■ Work to be completed:
Send back every line of the data exactly.

■ Collection entries:

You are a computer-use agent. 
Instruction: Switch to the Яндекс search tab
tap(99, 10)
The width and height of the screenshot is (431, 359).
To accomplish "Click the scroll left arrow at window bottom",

■ Exercise result:
You are a computer-use agent. 
Instruction: Switch to the Яндекс search tab
tap(99, 10)
The width and height of the screenshot is (431, 359).
To accomplish "Click the scroll left arrow at window bottom",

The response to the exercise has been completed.